A reading of both Nietzsche's The Will to Power, and Schopenhauer's The World as Will and Idea, has prompted me to make two realizations about philosophy. First, is that much of it is opinion. Logic is a device by which man follows chains of causality, yet it cannot create the first link, and cannot continue when the last link is met. It follows that we seek for these first chains, upon which to found pure logic, in our irrational, emotional, and opinionated sides. This explains the long held bias of philosophy for intelligence and art, and the reason why so many philosophers will argue passionately that their own artistic opinions are objective, and have definite meaning as some sort of key link in their philosophical system. Schopenhauer did it horribly, justifying art as the greatest action of mankind, while Nietzsche did it slightly better, but still classified certain arts and artists as weak and misguided, and others as indicative of great personal power. The inability for philosophers to metaphilosophize, to look at their system within the context of a series of systems (save to criticize and downplay) is shocking, and is something I find strangely absent in the moral philosophical field.

Secondly, I have finished a complete picture of the idea I had in mind at first, the moral system which I wish to lay out. It grew from my teenage years, and my obsession with power and the will to it, into something entirely different. To say that I support the will to live now, is an understatement, for it doesn't explicate the full philosophical meaning and implications of what I'm trying to do here. Reading Nietzsche, and seeing his flaws, helped me to see the flaws I once held in myself, and the errors that I made in my youth and impatience to make something of myself to the world. Seeing these errors, I have cemented my own position. I have come to a better understanding of it, refined and smoothed the edges. I would not say that it's finished. It's still a rather rough beast, and has quite a long way to go. But it's clearer in my mind, firmer.
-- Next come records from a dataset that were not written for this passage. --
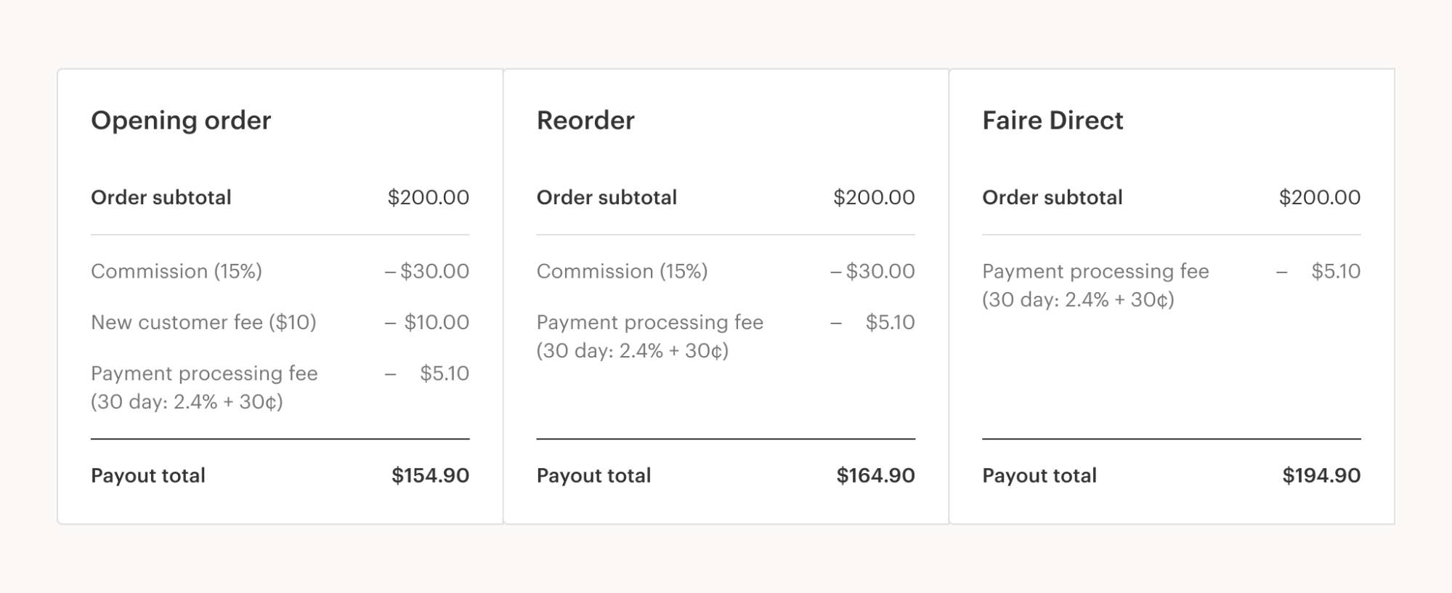Click the $5.10 fee in Faire Direct card
The image size is (1452, 593).
coord(1335,272)
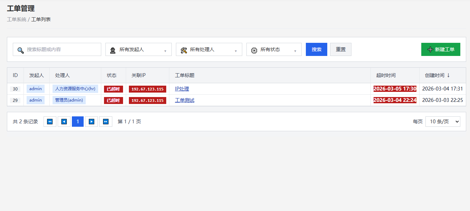This screenshot has height=211, width=470.
Task: Click the person icon beside 所有发起人
Action: (112, 49)
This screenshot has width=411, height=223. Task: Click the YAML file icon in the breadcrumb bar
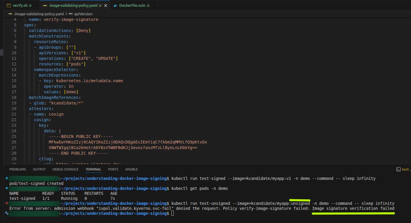[x=10, y=14]
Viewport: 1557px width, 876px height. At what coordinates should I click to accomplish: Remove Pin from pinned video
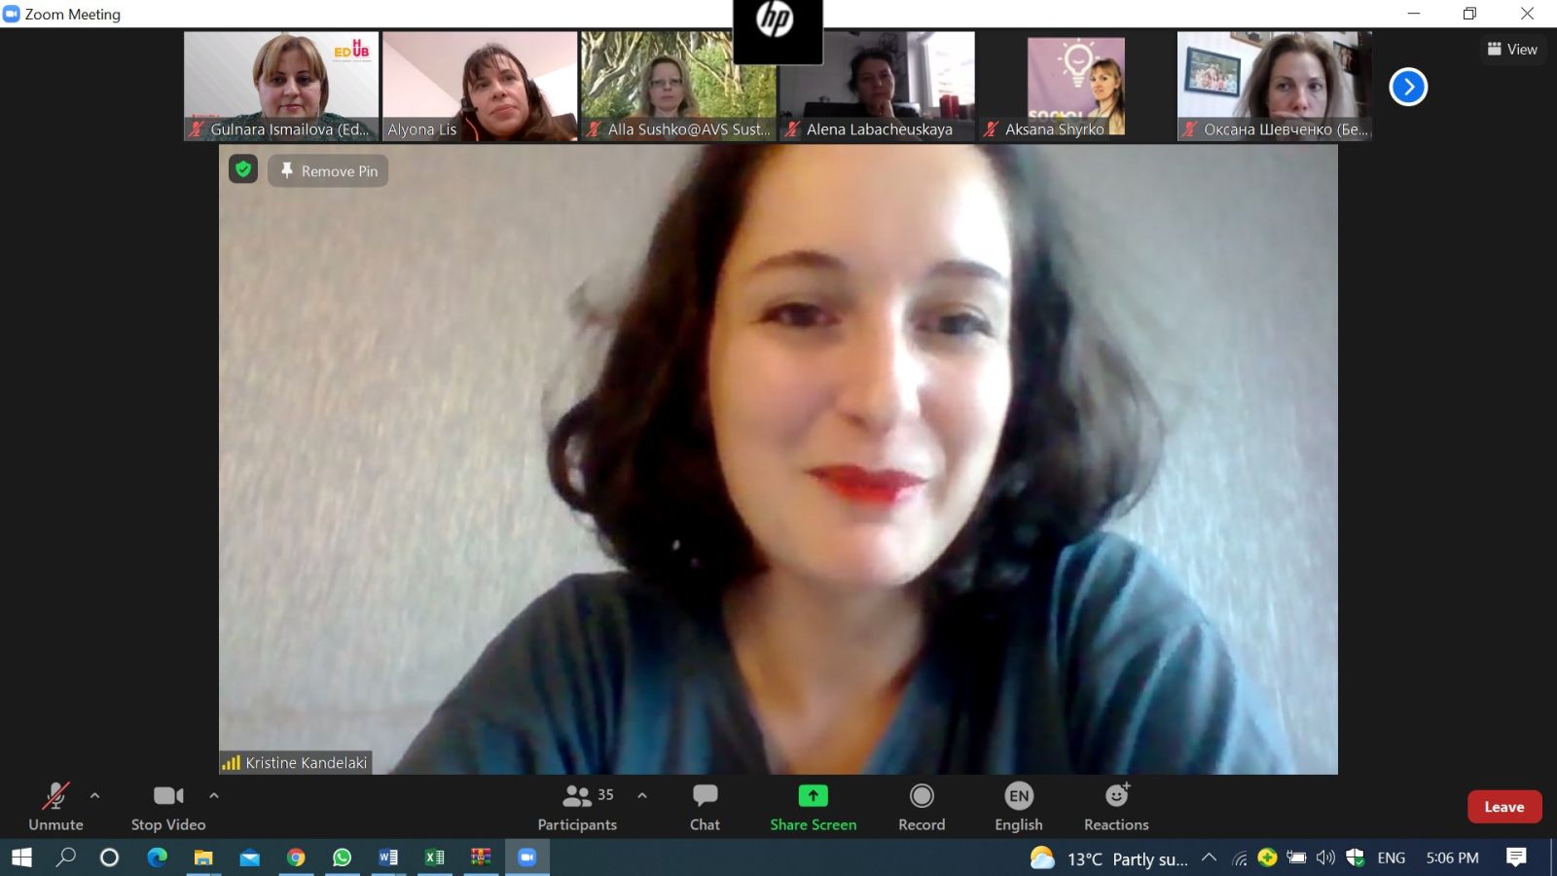[329, 171]
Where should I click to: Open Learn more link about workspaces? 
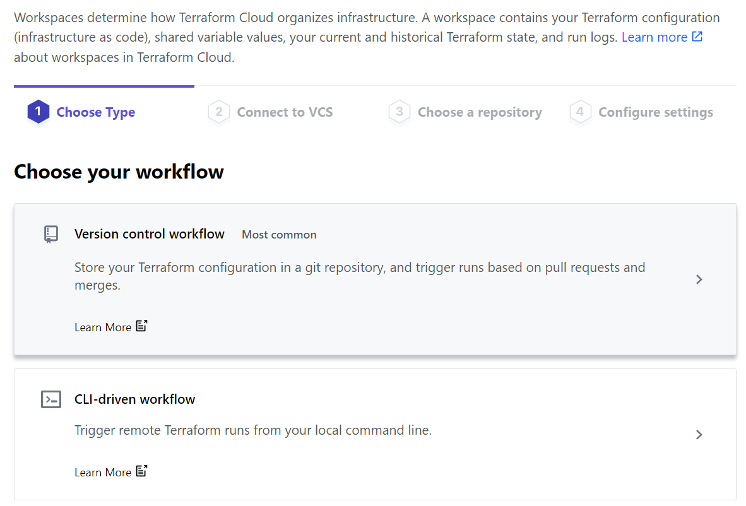coord(654,37)
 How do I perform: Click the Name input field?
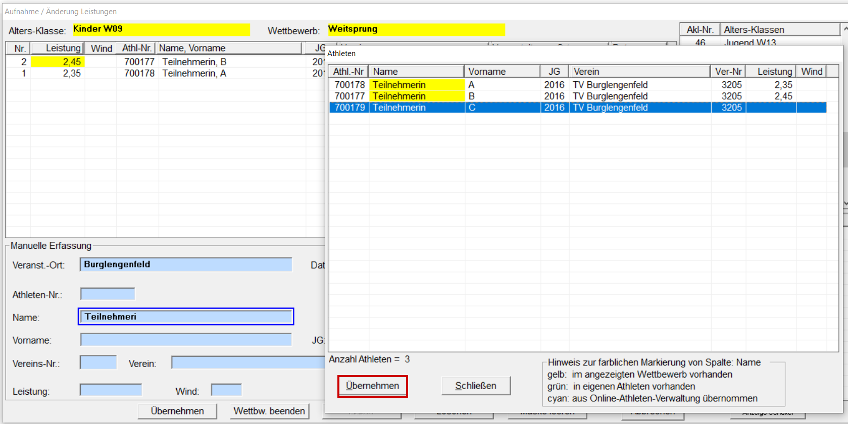tap(186, 317)
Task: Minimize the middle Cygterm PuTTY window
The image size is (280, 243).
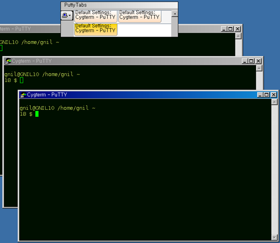Action: pyautogui.click(x=244, y=61)
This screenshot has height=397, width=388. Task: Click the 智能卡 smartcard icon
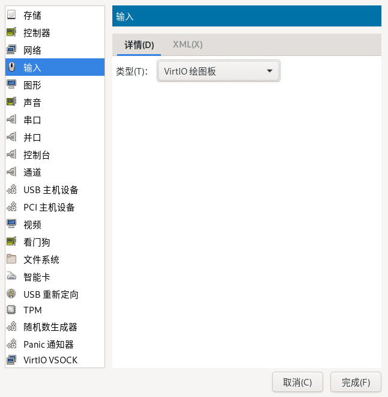click(x=11, y=277)
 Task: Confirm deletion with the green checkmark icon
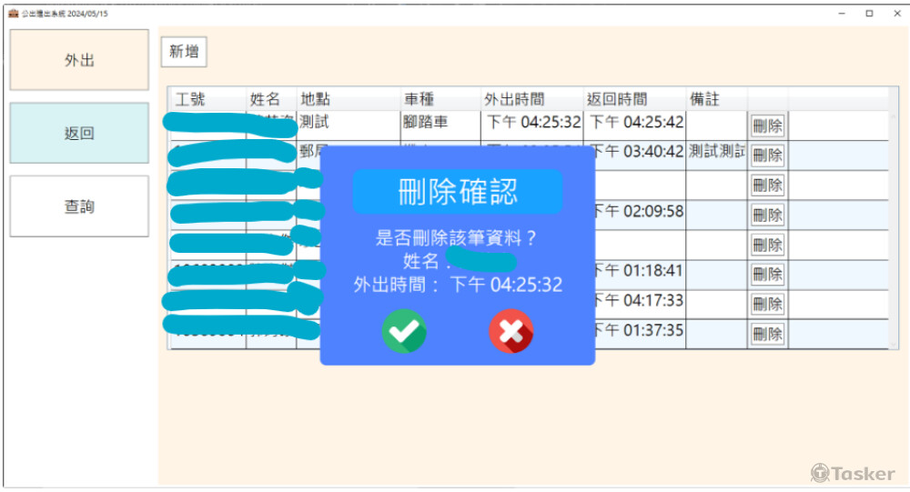tap(403, 331)
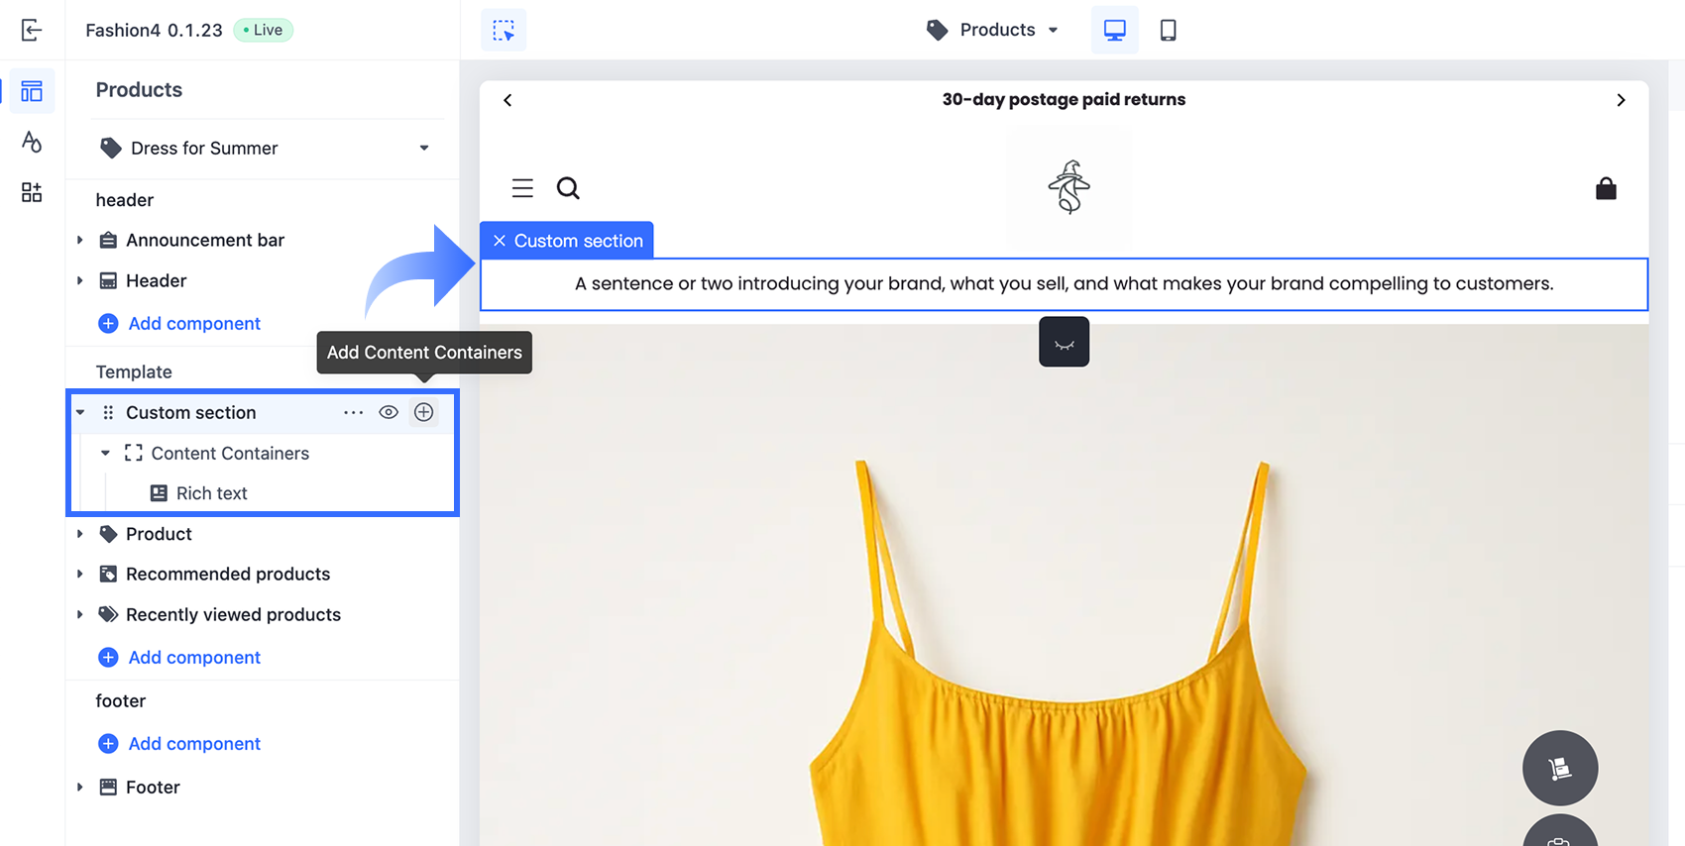Open the Custom section more options menu

(354, 412)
I can write a bit about it now, for an hour or two, before I run into a wall and must rethink. But it's better than before. It's better than nothing.

Not to say that I plan to finish it anytime soon. All the things I write in it now are just notes. Besides, my main project, my first novel, is nearly finished. Currently about 215 pages, it looks to be about 250 before I'm done, and now that I'm home for two months, I have quite a bit of time on my hands. I'm going back to work as well, but that still leaves me quite a bit of time every day, and while I need to catch up on my body work since I didn't lift a single weight in France, there's only so much of that that I can do. I have so much time, and I intend to finish this novel and be started on the next one before I go back to school. Now I only need to find a publisher really. Can't wait.